Each line from the one that contains "Viewport: 827px width, 642px height." to the end of the material must be quoted exactly; include both end lines and nothing else.

*****

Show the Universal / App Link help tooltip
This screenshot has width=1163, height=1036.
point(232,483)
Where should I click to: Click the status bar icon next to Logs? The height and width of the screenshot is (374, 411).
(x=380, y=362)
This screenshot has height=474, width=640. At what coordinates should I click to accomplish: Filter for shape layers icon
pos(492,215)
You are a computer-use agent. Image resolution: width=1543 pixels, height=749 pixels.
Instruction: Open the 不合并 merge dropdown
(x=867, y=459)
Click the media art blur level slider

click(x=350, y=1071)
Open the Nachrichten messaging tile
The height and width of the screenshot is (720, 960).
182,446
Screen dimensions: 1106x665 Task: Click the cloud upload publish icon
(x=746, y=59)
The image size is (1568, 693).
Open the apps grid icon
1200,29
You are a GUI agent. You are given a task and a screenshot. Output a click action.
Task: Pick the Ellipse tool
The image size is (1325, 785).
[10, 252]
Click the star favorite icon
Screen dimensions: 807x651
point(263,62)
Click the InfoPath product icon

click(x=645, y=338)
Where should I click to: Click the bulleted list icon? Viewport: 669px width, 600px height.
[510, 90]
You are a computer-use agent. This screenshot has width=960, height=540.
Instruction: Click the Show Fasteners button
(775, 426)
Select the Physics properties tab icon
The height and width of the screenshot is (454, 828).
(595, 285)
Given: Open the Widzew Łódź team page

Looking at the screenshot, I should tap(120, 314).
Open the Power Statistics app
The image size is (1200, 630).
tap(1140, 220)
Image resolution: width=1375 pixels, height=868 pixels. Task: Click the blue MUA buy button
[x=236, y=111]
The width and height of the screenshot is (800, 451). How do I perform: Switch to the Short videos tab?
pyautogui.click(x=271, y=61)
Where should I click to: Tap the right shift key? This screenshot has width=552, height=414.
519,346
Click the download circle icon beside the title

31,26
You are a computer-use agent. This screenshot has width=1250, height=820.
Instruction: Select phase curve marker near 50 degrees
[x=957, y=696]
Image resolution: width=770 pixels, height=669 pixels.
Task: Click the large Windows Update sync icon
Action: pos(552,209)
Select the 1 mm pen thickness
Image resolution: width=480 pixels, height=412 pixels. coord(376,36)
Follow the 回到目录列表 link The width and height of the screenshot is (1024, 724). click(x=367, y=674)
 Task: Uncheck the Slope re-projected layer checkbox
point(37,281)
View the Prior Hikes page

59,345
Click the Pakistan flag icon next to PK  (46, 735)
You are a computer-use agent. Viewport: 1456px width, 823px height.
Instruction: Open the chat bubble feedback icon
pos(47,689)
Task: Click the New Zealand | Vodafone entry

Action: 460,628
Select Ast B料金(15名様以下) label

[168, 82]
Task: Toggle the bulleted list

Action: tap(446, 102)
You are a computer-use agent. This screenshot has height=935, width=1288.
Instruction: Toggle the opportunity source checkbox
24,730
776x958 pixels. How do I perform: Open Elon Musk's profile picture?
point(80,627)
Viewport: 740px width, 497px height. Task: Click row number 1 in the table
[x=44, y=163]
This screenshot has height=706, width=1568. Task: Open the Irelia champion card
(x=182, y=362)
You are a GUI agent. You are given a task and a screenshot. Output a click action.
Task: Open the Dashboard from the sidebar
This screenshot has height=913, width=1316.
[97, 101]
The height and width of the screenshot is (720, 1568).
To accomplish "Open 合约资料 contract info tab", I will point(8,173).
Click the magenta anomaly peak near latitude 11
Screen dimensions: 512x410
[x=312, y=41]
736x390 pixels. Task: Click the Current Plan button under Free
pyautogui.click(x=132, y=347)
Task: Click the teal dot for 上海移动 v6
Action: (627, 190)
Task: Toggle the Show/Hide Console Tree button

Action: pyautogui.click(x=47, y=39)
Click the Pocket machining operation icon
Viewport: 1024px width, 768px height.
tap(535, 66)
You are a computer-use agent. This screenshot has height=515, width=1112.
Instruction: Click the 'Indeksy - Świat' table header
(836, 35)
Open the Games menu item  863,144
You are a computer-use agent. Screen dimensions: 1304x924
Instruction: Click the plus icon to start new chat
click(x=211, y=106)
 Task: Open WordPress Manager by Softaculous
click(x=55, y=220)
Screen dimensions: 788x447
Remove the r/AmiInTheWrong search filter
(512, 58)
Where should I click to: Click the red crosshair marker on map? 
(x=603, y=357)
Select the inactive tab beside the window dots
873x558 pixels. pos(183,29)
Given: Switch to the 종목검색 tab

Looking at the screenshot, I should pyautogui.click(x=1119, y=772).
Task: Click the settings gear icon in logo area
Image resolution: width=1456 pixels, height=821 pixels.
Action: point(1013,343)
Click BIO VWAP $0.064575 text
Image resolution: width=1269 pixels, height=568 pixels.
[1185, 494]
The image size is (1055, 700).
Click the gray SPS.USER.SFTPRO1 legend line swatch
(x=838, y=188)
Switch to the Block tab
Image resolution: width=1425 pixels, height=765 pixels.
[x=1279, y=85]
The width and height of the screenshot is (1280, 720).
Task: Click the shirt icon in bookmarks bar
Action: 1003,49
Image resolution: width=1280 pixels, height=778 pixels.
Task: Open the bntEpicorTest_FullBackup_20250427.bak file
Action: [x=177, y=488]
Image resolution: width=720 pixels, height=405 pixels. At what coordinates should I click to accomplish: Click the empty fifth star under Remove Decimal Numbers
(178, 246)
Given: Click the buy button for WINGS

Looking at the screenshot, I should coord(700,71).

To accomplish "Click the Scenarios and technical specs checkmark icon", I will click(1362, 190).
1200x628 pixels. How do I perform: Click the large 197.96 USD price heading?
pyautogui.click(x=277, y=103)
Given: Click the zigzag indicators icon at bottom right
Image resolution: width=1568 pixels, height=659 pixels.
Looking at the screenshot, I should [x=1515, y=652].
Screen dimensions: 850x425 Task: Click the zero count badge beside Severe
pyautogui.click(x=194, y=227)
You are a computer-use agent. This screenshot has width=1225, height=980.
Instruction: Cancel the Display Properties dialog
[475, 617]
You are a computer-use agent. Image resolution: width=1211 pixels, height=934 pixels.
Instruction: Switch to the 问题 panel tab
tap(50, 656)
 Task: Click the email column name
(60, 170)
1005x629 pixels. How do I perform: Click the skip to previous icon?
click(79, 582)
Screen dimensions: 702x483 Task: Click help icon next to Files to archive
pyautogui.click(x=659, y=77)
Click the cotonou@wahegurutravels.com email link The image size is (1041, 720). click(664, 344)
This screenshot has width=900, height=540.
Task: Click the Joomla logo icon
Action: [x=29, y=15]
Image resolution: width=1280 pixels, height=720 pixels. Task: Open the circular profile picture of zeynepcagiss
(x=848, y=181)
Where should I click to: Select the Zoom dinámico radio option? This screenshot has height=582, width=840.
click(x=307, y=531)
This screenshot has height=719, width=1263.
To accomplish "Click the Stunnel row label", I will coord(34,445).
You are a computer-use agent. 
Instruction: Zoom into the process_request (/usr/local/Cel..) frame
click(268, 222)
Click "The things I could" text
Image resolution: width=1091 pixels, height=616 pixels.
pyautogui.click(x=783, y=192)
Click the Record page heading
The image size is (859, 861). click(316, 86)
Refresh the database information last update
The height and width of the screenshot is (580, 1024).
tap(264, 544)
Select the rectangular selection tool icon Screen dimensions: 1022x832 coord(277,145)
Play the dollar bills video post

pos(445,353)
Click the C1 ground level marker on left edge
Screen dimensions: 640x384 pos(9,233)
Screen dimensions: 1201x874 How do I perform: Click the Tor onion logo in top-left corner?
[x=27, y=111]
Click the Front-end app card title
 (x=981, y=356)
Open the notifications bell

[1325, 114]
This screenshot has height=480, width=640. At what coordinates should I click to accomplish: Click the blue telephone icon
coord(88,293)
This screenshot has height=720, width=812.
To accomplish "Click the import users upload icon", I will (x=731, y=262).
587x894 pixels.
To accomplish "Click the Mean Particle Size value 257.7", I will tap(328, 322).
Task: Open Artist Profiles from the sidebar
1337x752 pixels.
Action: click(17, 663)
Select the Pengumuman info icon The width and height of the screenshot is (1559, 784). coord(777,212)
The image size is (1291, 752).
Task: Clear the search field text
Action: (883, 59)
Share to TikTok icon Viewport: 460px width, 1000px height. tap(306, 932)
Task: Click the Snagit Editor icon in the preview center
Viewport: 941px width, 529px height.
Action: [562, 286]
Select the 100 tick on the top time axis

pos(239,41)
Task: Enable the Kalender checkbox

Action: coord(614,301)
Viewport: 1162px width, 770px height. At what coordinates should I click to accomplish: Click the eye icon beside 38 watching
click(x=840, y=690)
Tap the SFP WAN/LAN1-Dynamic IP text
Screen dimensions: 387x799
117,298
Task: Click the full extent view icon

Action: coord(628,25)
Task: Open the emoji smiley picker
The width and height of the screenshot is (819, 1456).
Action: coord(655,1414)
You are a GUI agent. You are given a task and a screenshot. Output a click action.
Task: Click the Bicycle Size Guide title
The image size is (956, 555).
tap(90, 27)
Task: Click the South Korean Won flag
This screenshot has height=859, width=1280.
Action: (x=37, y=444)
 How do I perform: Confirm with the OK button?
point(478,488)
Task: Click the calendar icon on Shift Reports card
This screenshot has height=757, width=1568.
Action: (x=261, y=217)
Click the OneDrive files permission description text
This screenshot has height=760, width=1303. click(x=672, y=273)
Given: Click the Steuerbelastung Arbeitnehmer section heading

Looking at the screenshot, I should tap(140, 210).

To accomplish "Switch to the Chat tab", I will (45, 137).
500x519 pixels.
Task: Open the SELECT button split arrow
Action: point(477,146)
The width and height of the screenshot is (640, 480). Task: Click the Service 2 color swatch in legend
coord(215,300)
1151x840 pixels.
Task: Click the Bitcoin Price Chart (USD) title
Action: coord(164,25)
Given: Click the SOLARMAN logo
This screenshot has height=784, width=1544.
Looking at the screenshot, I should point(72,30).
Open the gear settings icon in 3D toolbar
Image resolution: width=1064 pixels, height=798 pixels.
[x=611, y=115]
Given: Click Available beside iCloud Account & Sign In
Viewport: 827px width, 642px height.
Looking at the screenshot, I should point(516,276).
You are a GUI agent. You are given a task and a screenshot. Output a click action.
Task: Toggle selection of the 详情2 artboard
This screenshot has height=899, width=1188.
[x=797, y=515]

*****

_Solution to this task_
Viewport: 827px width, 642px height.
Looking at the screenshot, I should point(516,276).
You are a GUI agent. You are given a task and a screenshot. Output a click action.
Task: Toggle selection of the 详情2 artboard
This screenshot has height=899, width=1188.
[x=797, y=515]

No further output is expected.